** Records to process follows **

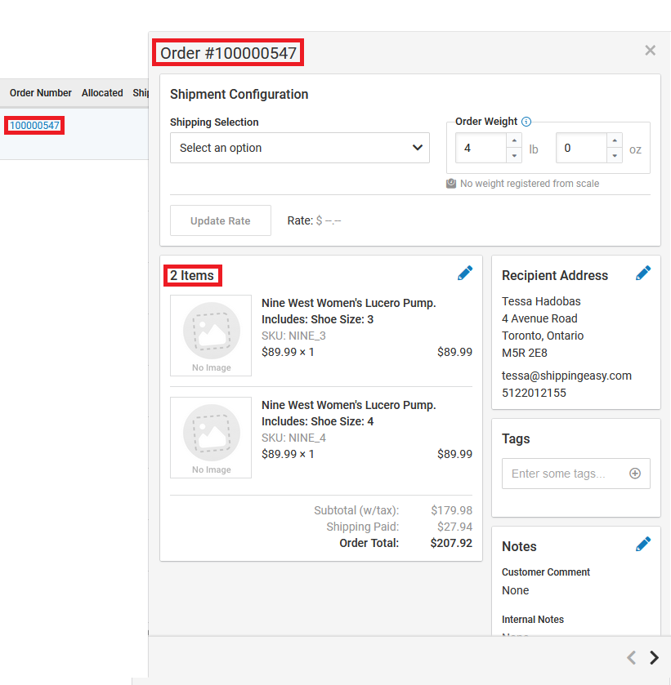The height and width of the screenshot is (685, 671).
Task: Click the left navigation arrow
Action: [x=631, y=657]
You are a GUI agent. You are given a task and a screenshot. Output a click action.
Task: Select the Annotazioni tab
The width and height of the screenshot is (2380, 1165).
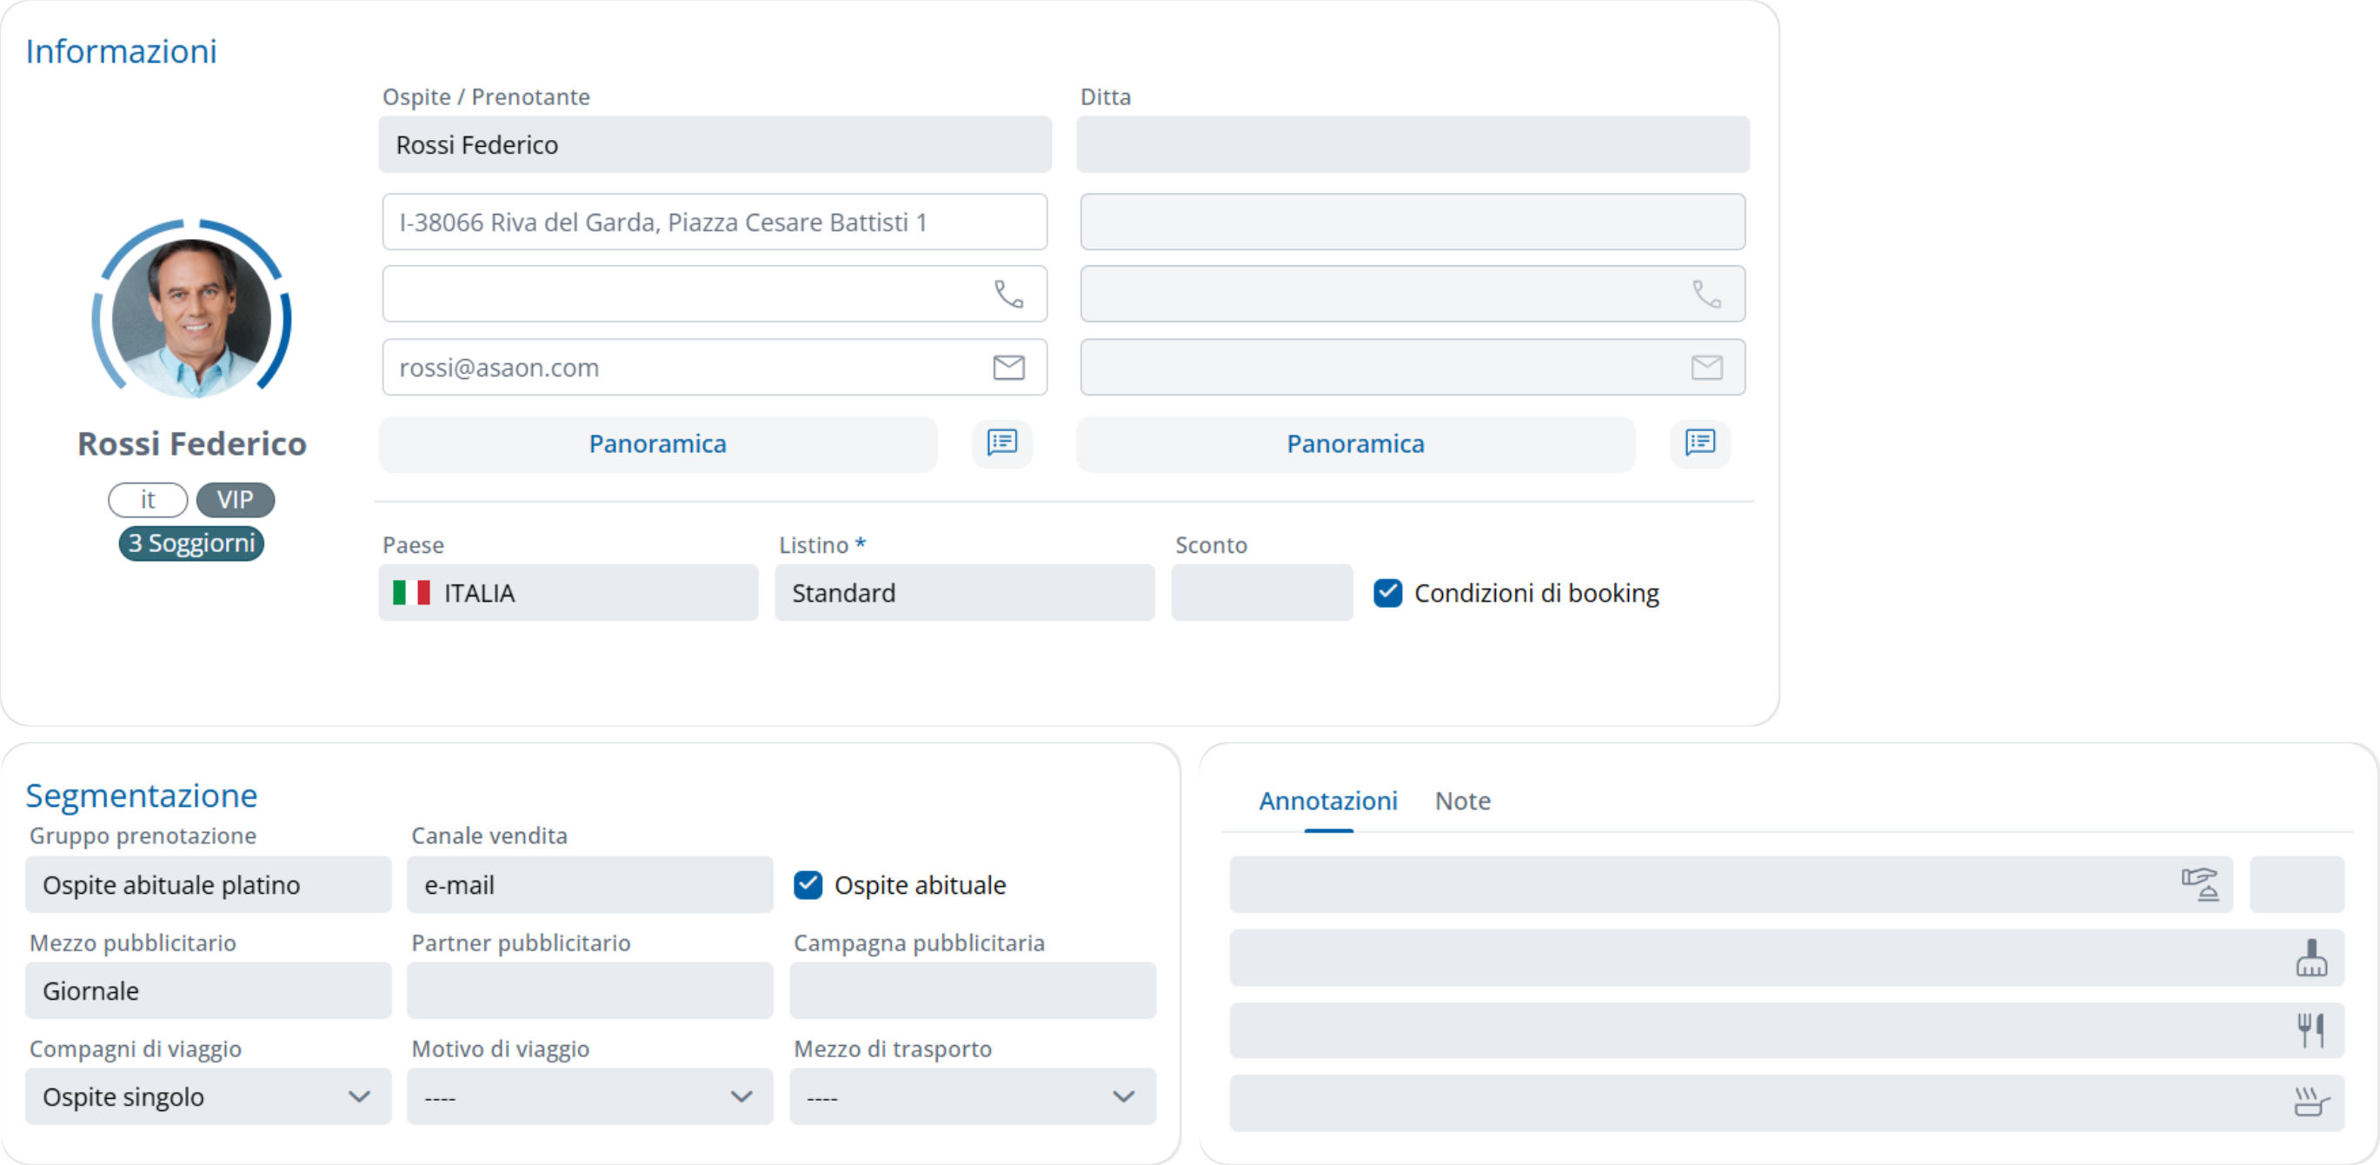pyautogui.click(x=1328, y=801)
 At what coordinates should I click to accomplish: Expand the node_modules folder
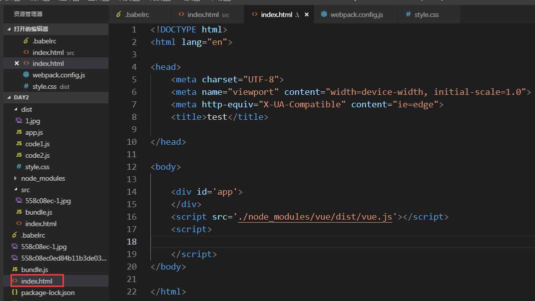(x=15, y=178)
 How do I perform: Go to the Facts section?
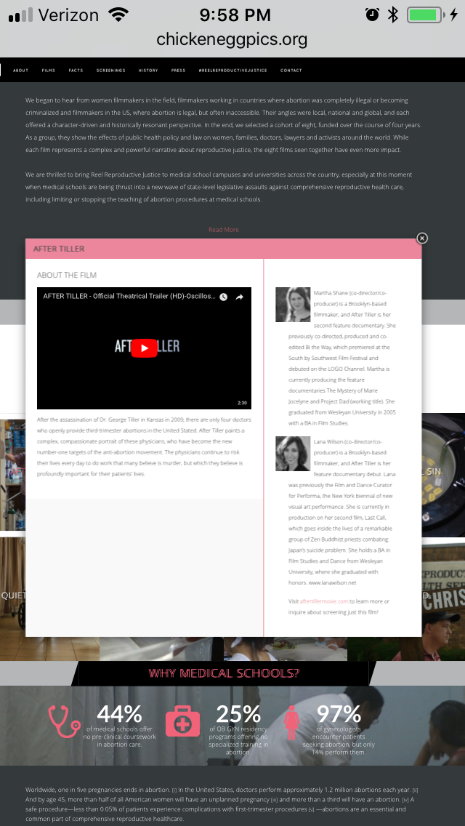[x=76, y=71]
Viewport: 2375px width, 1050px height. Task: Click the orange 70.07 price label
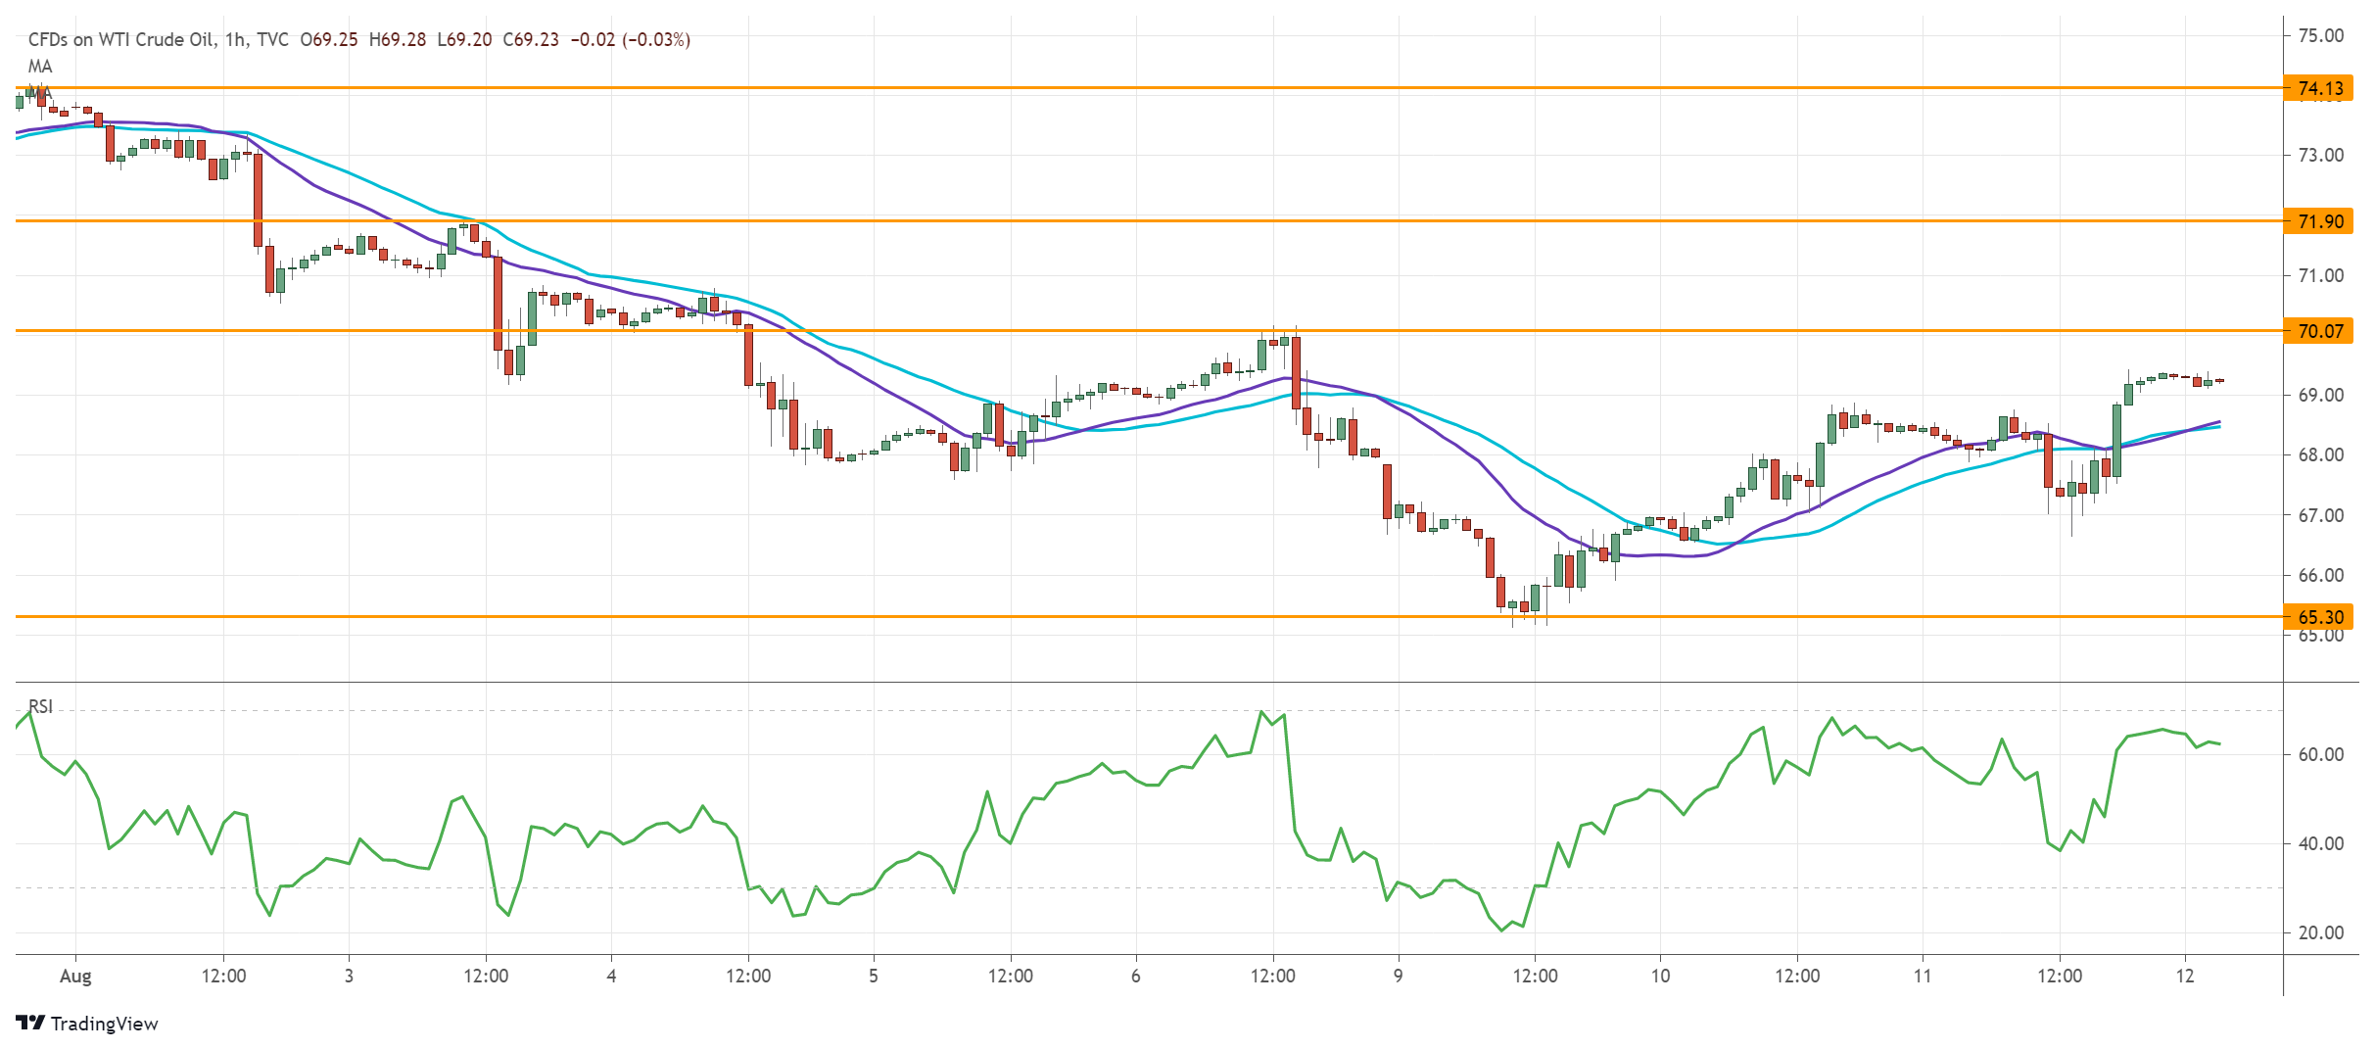tap(2320, 331)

** End of Records to process **

## What to work on
Transcribe the span of lines that runs from the line with "How do I perform: Go to the Facts section?" to the end of the data, both ends included, exactly, with nothing else and no pictures.

## Finished task
 How do I perform: Go to the Facts section?
[x=76, y=71]
Viewport: 2375px width, 1050px height. Task: Click the orange 70.07 price label
tap(2320, 331)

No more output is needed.